Under the European Commission’s new proposal for funding the eighth framework programme – Horizon 2020 – the European Research Council (ERC) is set to see a 77% boost in funds to €13.2 billion. ERC President Helga Nowotny tells EurActiv that Horizon represents a validation of its success.

Helga Nowotny is a leading Austrian social scientist who became president of the European Research Council in 2010. She spoke to EurActiv’s Jeremy Fleming from Budapest. The ERC is based in Brussels.

The Horizon 2020 paper has seen a boost for the ERC. Are the figures as spelled out in the paper definitive?

Nothing is definitive in times of crisis and moreover, the figures are those proposed by the European Commission. They still have to be confirmed in lengthy negotiations with the European Parliament and Council. Over the last five years, however, the ERC has proven to make a real difference. Its impact on the integration of the European Research Area is beyond any doubt and, if I may be honest, also beyond what we had expected. The ERC is a game-changer and its success has been underlined by the scientific community, member states and other stakeholders.

The budget rise would allow more top researchers, of which [there are] many younger ones, to pursue their pioneering research in Europe. Above all, it's in these difficult times that funding science and innovation in general, and excellence and frontier research in particular, is crucial for economic recovery.

I think all this is what the proposed figures reflect and honour. So I am pretty confident that the ERC will receive a substantial increase in its budget under the H2020 framework.

How much difference do you believe that the Horizon 2020 proposals will make to the ERC programme?

Two issues are at stake here. The first is whether the budget proposal for Horizon is finally agreed. The other concerns the governance structure. Fortunately, the ERC Scientific Council was wise enough to press for a high-level solution of this issue very early.

So in effect, already in 2011 a task force, led by the Commission’s director-general for research, Robert-Jan Smits, set out its recommendations on how to streamline and consolidate the ERC structure: the relation between the ERC and the Scientific Council, and also the relation between the ERC and its parent organisation, DG Research and Innovation.
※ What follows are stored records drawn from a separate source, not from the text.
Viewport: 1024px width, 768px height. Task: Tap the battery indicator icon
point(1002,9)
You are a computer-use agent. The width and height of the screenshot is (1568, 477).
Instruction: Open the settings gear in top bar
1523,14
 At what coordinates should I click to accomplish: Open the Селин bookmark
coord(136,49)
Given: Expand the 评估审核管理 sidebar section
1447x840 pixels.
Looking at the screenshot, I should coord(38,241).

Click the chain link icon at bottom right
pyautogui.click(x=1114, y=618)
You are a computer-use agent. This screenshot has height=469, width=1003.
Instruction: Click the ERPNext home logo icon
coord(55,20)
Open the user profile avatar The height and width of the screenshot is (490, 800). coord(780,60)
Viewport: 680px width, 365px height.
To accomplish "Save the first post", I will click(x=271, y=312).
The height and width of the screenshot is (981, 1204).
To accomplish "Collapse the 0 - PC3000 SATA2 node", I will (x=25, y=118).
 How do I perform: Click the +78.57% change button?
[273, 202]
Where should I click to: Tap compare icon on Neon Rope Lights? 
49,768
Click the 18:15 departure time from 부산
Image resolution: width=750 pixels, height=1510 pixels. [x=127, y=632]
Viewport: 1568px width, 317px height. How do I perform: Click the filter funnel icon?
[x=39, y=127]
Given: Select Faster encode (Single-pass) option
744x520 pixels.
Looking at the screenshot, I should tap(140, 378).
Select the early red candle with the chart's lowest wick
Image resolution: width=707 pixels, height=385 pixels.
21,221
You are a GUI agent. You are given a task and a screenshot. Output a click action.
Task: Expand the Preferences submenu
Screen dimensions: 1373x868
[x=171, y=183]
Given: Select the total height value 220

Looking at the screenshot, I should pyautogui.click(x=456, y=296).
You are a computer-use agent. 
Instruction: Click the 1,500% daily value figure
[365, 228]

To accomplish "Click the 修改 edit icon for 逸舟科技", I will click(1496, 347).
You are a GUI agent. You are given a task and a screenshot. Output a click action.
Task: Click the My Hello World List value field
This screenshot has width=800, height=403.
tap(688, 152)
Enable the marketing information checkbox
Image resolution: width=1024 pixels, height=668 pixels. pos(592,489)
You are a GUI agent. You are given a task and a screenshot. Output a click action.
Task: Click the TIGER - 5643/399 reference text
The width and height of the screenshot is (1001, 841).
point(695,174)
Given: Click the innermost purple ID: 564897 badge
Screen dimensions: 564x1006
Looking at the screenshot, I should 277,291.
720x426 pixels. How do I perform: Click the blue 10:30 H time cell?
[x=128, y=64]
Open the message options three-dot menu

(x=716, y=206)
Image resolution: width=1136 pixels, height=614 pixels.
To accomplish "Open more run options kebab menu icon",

Looking at it now, it becomes obvious how important the timing was. This task force developed its ideas well before the Commission started to carve out the H2020 legislation. While in the FP7 we had to fit the ERC into the already existing legal framework, this time round, the H2020 legislation will have to take into account what the task force recommended for the ERC. So, again, I am pretty confident that the ERC will improve substantially under the new framework.

How much of an influence will the new ‘societal challenges’ themes spelled out in Horizon – such as climate change, and healthy and active ageing issues – have over the types of research projects that are selected? Will it have any structural impact on the way in which new research projects are selected?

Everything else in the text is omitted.